On the last February, the ASEAN secretary general, Mr Surin said in an exclusive interview."The Rohingya issue is a very complicated challenge to the entire region of Southeast Asia." The Rohingya issue featured prominently in bilateral talks in the south Asian region in February. US Secretary for State Hillary Clinton discussed it during meetings with both the Indonesian president, Susilo Bambang Yudhoyono, and the foreign minister, Hasan Wirajuda. The Thai Army chief Anupong Paojinda reportedly raised the issue with the Burmese junta's leader General Than Shwe when he visited the Burmese capital Naypyidaw in February. The Thai Prime Minister Abhisit Vejjajiva also compared notes with his Indonesian counterpart during his visit to Jakarta.
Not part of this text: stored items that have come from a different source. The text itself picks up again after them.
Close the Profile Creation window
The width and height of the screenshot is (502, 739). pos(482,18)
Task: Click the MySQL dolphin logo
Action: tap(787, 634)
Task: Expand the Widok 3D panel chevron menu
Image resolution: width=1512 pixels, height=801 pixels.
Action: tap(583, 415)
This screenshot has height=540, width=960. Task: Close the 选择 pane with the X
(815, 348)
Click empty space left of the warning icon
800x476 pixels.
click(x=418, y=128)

Addressing the issue of the stateless Rohingyas for the first time, the Singapore Prime Minister Lee Hsien Loong said: 'We must address this (Rohingya issue) seriously. Asean will lose credibility if we are unable to sort out a problem in our own region.'
There is no doubt that a regional solution is needed to cure this chronic humanitarian crisis of the Rohingyas. In order for it to be effective, it must be carefully designed – otherwise, it can plunge Rohingyas into deeper suffering, cause resistance amongst host societies, and fail at stemming the onward movement of Rohingyas into the region.
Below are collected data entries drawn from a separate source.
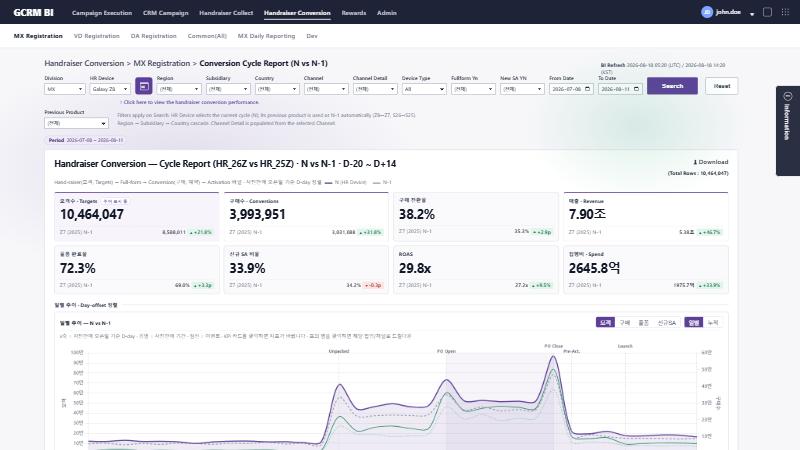Click the handraiser conversion performance link
The image size is (800, 450).
[191, 102]
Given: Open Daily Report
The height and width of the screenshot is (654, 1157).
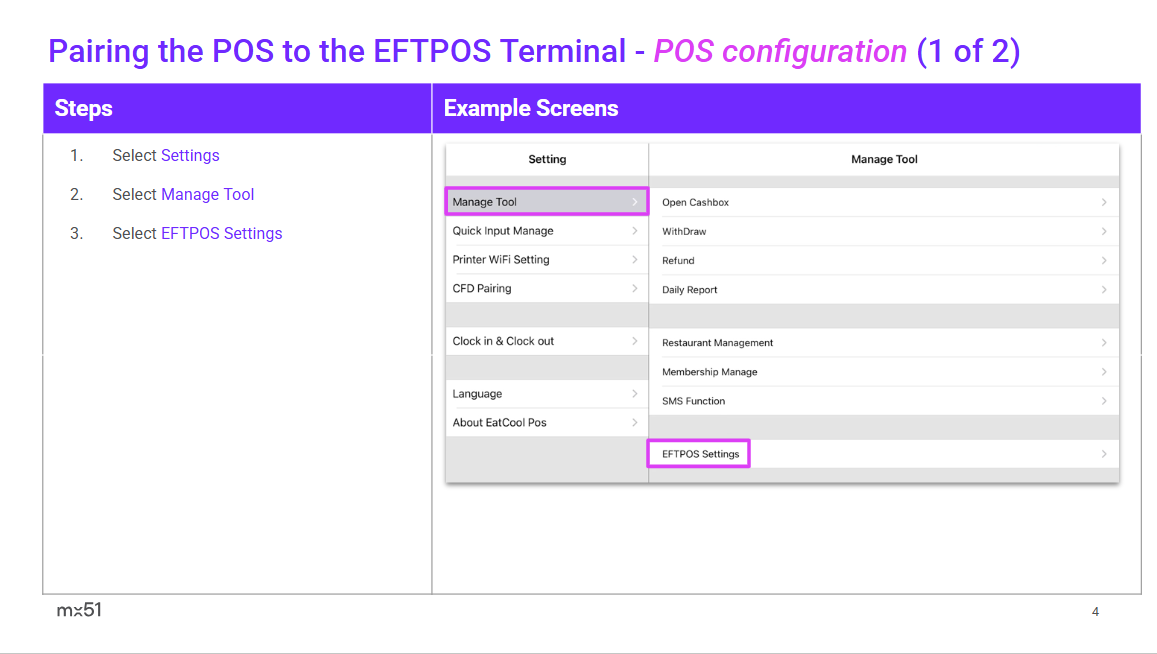Looking at the screenshot, I should [690, 290].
Firstly, Burma and all other member states of the ASEAN or the Bali Process must recognize that the Rohingya problem is purely a political problem. They must drop the idea that the Rohingya problem might have emerged from economic problems and they also must drop the use of the phrase 'Bengalis' which the Burmese regime uses for Rohingyas. They must recognize that Rohingyas are not Bengali. They are an ethnic group of Arakan of Burma who have been living in their ancestral land centuries after centuries. They did not wash ashore in Arakan from the Indian ocean or the Bay of Bengal. Until Gen Ne Win's military takeover in 1962, their ethnic status was recognized by the democratic government of U Nu. Then they had political representatives, a right to vote, a role in the Union Day Celebrations, and a Rohingya language programme on the official Burma Broadcasting Service(BBS). 
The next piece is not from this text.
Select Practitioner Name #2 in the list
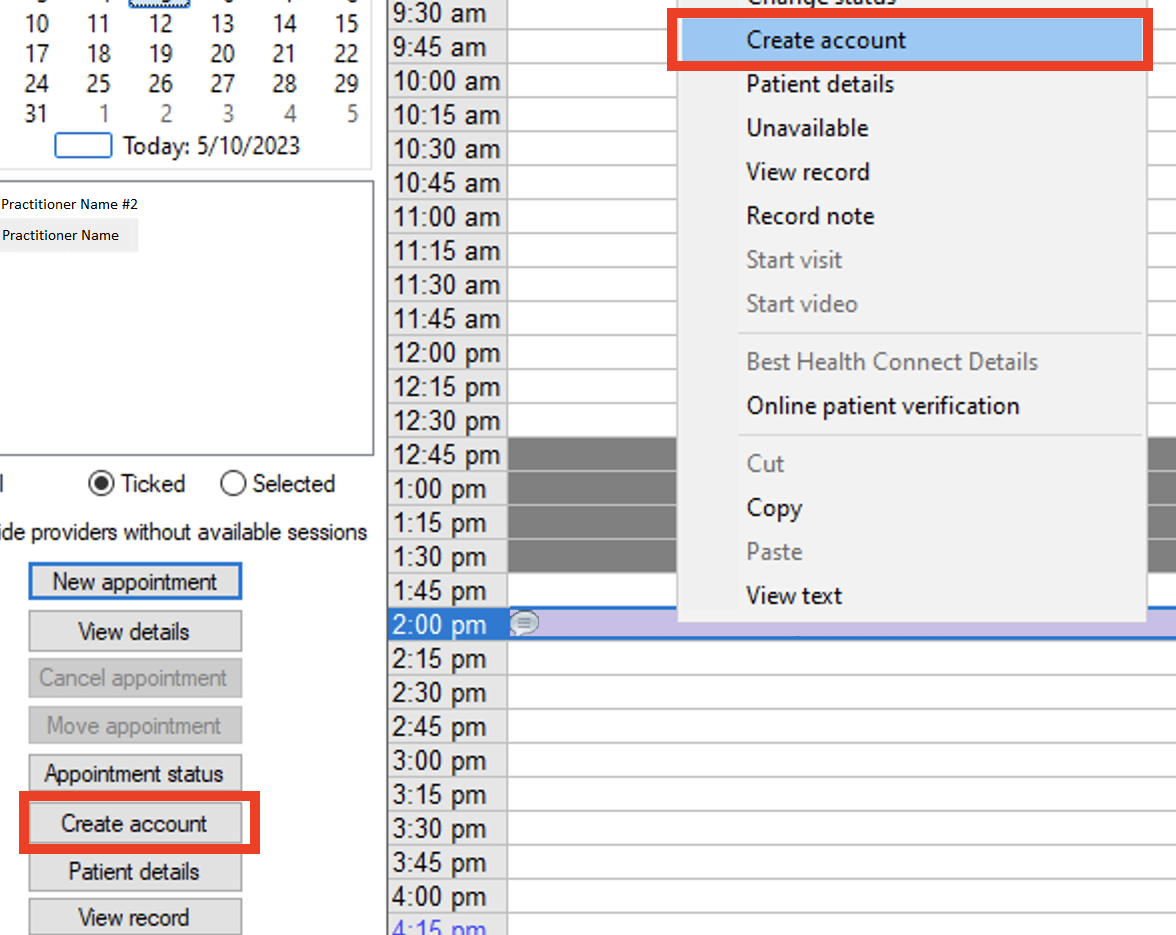The image size is (1176, 935). [70, 204]
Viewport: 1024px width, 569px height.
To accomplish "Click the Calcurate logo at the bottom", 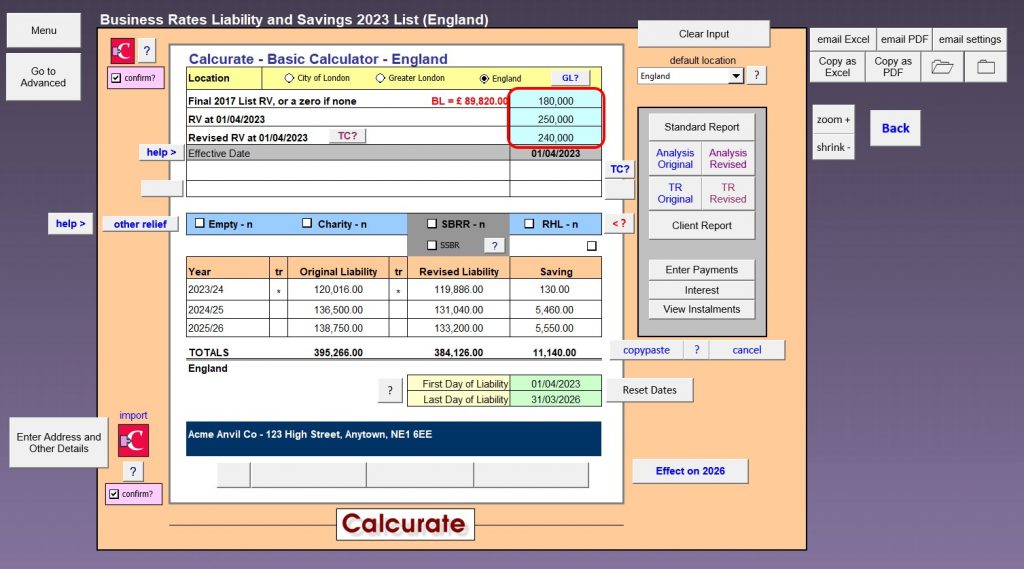I will pos(405,524).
However, as a part of the Responsibilities to Protect (R2P), it is extremely important for the international community to let the Rohingyas live in this earth as the bonafide citizens of Burma enjoying their human rights through: (1) To recognize the Rohingyas as one of the ethnic indigenous groups of Burma and to restore their legitimate rights to the citizenship of the Union of Burma. (2) To abrogate all discrminatory measures taken by the Burmese authority against the Rohingyas and to take allout steps to stop all human rights violations against the Rohingyas. (3) To create a congenial atmosphere for the peaceful coexistence of all communities of Arakan particularly the Rohingyas and Rakhines. (4) To create a congenial atmosphere for the safe return of the Rohingyas in exile to their original hearths and homes with the guarantee of their all out security in Burma under a democratic government; and (5) To facilitate a tripartite agreement among three parties (a) the Rohingya representatives (b) the Burmese authority and (c) the UNHCR on the issues of the above four clauses for the protection of the Rohingyas both at home and abroad and to allow UNHCR and other international bodies to fully function in Arakan to supervise the protection of Rohingyas as long as the Rohingya representatives deem necessary.